**The exercise**
Reproduce the following lines verbatim.

[Rows from a dataset]
* begin *
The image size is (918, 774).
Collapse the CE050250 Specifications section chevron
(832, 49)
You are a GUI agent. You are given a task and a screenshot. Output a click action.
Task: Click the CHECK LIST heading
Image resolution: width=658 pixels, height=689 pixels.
* end *
**The reply**
The image size is (918, 774).
Collapse the CE050250 Specifications section chevron
(832, 49)
You are a GUI agent. You are given a task and a screenshot. Output a click action.
Task: Click the CHECK LIST heading
Image resolution: width=658 pixels, height=689 pixels.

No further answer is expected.